Whereas for Walker Percy the limitations of science were philosophically important, others expect that science will be able to study everything, including religion. One such area is the cognitive science of religion. Daniel Lim considers arguments about the question whether cognitive science of religion (CSR) poses a threat to “folk theism.” Some defensive moves are considered insufficient. However, he does see a viable response to the “debunking argument,” in the context of a nonreductive physicalist understanding of reality. Hans van Eyghen too considers “explaining away” arguments, distinguishing two types, those that argue that religious beliefs are incompatible with scientific understandings, and a second one that argues that the scientific understanding makes the religious view superfluous. The second type of argument is discussed at greater length.

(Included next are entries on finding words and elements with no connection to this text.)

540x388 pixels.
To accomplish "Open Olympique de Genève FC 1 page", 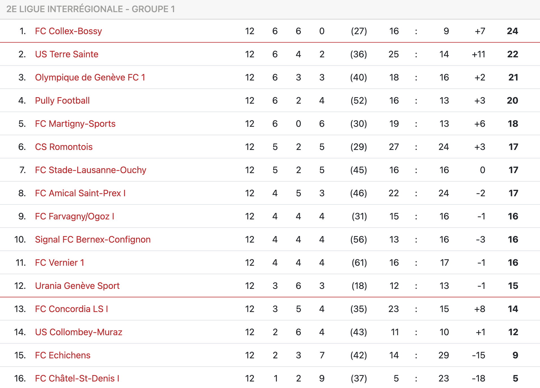I will 90,77.
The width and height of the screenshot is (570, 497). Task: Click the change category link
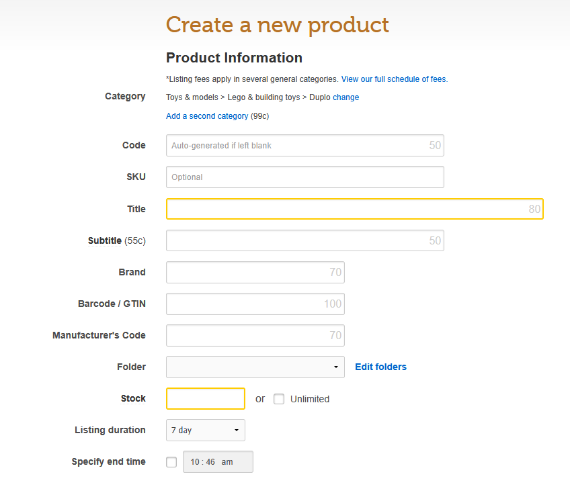pyautogui.click(x=345, y=97)
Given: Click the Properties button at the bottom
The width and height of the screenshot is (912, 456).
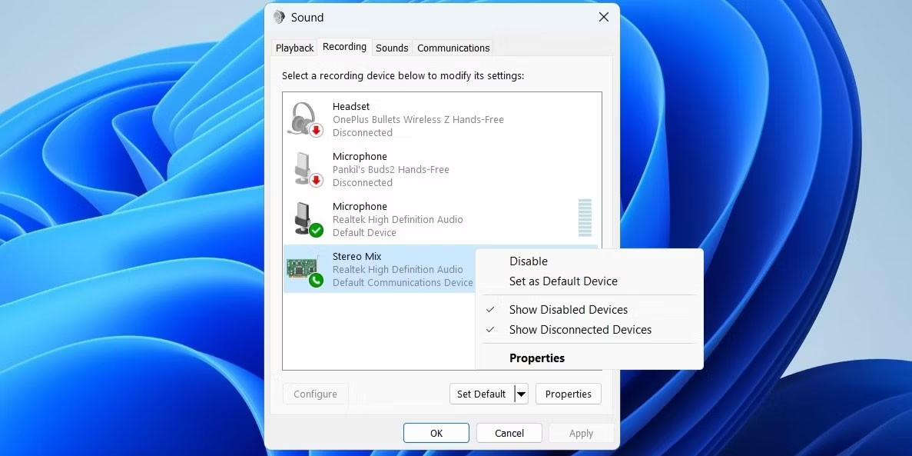Looking at the screenshot, I should point(568,393).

A quite different approach to religion focuses less on cognitive mechanisms and more on the language used by believers in their historical context. A recent study by Kocku von Stuckrad, The Scientification of Religion: An Historical Study of Discursive Change, 1800–2000, considers the impact of science on religious beliefs and practices, including alchemy, vitalism, paganism, and other science‐like varieties of religious and philosophical thought. In this issue, we have one extensive review of this book, by Leonardo Ambasciano, with a response by the author, Kocku von Stuckrad.
The first article in this issue is on the early evolution of human morality, by anthropologist Margaret Boone Rappaport and astronomer Christopher Corbally, “proposing a context for the first rudimentary hominin moral systems.” This follows up on ideas published previously in Zygon (Rappaport and Corbally ), and draws on arguments by Italian colleague Ivan Colagè ().
The second article contributes to a contemporary debate among theologians: How useful is the concept of “emergence”? Joanna Leidenhag, a recent graduate from the religion and science program in Edinburgh, argues that it is overrated. “It is concluded that the basic logic of emergence theory, whereby matter is seen to precede mind, makes it difficult for emergent theologies to offer an account of salvation, avoid significant issues regarding God's involvement with evil, and maintain divine transcendence. It is concluded, therefore, that Christian theology should look elsewhere for a complementary metaphysical framework with which to bridge scientific and theological discourse.”
Iran is the focus of the third contribution, by Mahdi Nasiri, Mostafa Azkia, and Seyyed Mohammad Sadegh Mahdavi. They offer a well‐documented analysis of views on technology held by religious scholars of the leading seminaries in Qom. Poland is central to the next article by Maria Rogińska, who discusses the views of Polish scientists on science, religion, and meaning.
John August Zahm (1851–1921), priest and scientist, was one of the Catholic modernists reconciling science and faith in the latter half of the nineteenth century. In this issue, Hans Moscicke discusses Zahm's work, with a particular focus on the interaction among his views on science and hermeneutics and theological method in dealing with Scripture, considering similarities and differences with the approach of another Catholic modernist, Marie‐Joseph Lagrange. Two book reviews complete this issue.
References
Colagè, Ivan. 2015. “The Human Being Shaping and Transcending Itself: Written Language, Brain, and Culture.” Zygon: Journal of Religion and Science 50:1002–21.
Rappaport, Margaret Boone, and ChristopherCorbally. 2015. “Matrix Thinking: An Adaptation at the Foundation of Human Science, Religion, and Art.” Zygon: Journal of Religion and Science 50:84–112.